Your answer should be the full set of records, printed exactly as they stand.

------ Material for the task

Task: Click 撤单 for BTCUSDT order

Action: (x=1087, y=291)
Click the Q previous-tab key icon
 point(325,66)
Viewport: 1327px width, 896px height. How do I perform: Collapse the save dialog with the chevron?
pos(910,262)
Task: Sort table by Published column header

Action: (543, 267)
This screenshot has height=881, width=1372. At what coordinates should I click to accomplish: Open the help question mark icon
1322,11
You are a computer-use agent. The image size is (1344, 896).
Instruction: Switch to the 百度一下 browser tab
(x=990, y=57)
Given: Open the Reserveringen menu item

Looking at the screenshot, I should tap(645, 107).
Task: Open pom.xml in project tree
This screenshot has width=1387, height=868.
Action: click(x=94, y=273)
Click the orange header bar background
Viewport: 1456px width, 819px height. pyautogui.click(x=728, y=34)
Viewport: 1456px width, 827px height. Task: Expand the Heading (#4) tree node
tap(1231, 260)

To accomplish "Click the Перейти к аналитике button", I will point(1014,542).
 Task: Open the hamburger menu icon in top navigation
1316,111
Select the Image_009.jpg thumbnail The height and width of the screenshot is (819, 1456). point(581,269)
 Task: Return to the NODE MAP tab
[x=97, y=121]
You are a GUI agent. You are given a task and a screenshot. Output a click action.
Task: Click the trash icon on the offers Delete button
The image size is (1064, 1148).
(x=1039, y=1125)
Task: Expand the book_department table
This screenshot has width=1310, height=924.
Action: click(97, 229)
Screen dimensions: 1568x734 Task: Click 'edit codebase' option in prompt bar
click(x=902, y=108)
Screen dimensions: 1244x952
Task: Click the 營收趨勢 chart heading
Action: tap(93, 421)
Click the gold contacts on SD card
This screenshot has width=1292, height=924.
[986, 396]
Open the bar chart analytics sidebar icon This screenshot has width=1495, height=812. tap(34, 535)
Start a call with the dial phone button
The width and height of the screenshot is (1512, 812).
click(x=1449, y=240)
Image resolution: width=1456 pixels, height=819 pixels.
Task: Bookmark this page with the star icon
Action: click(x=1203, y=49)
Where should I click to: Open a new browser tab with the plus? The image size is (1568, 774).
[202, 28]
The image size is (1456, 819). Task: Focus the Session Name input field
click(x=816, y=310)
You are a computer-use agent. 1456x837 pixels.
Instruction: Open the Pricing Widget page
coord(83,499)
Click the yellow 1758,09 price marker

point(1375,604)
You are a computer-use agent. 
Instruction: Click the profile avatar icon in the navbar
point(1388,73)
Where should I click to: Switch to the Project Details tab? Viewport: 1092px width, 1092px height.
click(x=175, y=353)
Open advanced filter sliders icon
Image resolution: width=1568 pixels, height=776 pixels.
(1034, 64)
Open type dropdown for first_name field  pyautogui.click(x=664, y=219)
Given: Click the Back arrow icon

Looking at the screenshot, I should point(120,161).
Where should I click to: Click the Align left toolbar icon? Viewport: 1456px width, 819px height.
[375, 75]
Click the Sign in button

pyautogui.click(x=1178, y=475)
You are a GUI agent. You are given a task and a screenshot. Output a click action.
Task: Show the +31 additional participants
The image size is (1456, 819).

------------

**Solution below:**
Task: Click 撤单 for BTCUSDT order

Action: (x=1087, y=291)
Click the Q previous-tab key icon
 point(325,66)
Viewport: 1327px width, 896px height. How do I perform: Collapse the save dialog with the chevron?
pos(910,262)
Task: Sort table by Published column header

Action: (543, 267)
This screenshot has height=881, width=1372. At what coordinates should I click to accomplish: Open the help question mark icon
1322,11
You are a computer-use agent. The image size is (1344, 896).
Instruction: Switch to the 百度一下 browser tab
(x=990, y=57)
Given: Open the Reserveringen menu item

Looking at the screenshot, I should tap(645, 107).
Task: Open pom.xml in project tree
This screenshot has width=1387, height=868.
Action: click(x=94, y=273)
Click the orange header bar background
Viewport: 1456px width, 819px height. pyautogui.click(x=728, y=34)
Viewport: 1456px width, 827px height. Task: Expand the Heading (#4) tree node
tap(1231, 260)

To accomplish "Click the Перейти к аналитике button", I will point(1014,542).
 Task: Open the hamburger menu icon in top navigation
1316,111
Select the Image_009.jpg thumbnail The height and width of the screenshot is (819, 1456). point(581,269)
 Task: Return to the NODE MAP tab
[x=97, y=121]
You are a GUI agent. You are given a task and a screenshot. Output a click action.
Task: Click the trash icon on the offers Delete button
The image size is (1064, 1148).
(x=1039, y=1125)
Task: Expand the book_department table
This screenshot has width=1310, height=924.
Action: click(97, 229)
Screen dimensions: 1568x734 Task: Click 'edit codebase' option in prompt bar
click(x=902, y=108)
Screen dimensions: 1244x952
Task: Click the 營收趨勢 chart heading
Action: tap(93, 421)
Click the gold contacts on SD card
This screenshot has width=1292, height=924.
[986, 396]
Open the bar chart analytics sidebar icon This screenshot has width=1495, height=812. tap(34, 535)
Start a call with the dial phone button
The width and height of the screenshot is (1512, 812).
click(x=1449, y=240)
Image resolution: width=1456 pixels, height=819 pixels.
Task: Bookmark this page with the star icon
Action: click(x=1203, y=49)
Where should I click to: Open a new browser tab with the plus? The image size is (1568, 774).
[202, 28]
The image size is (1456, 819). Task: Focus the Session Name input field
click(x=816, y=310)
You are a computer-use agent. 1456x837 pixels.
Instruction: Open the Pricing Widget page
coord(83,499)
Click the yellow 1758,09 price marker

point(1375,604)
You are a computer-use agent. 
Instruction: Click the profile avatar icon in the navbar
point(1388,73)
Where should I click to: Switch to the Project Details tab? Viewport: 1092px width, 1092px height.
click(x=175, y=353)
Open advanced filter sliders icon
Image resolution: width=1568 pixels, height=776 pixels.
(1034, 64)
Open type dropdown for first_name field  pyautogui.click(x=664, y=219)
Given: Click the Back arrow icon

Looking at the screenshot, I should point(120,161).
Where should I click to: Click the Align left toolbar icon? Viewport: 1456px width, 819px height.
[375, 75]
Click the Sign in button

pyautogui.click(x=1178, y=475)
You are a GUI agent. You are given a task and a screenshot. Output a click action.
Task: Show the +31 additional participants
The image size is (1456, 819).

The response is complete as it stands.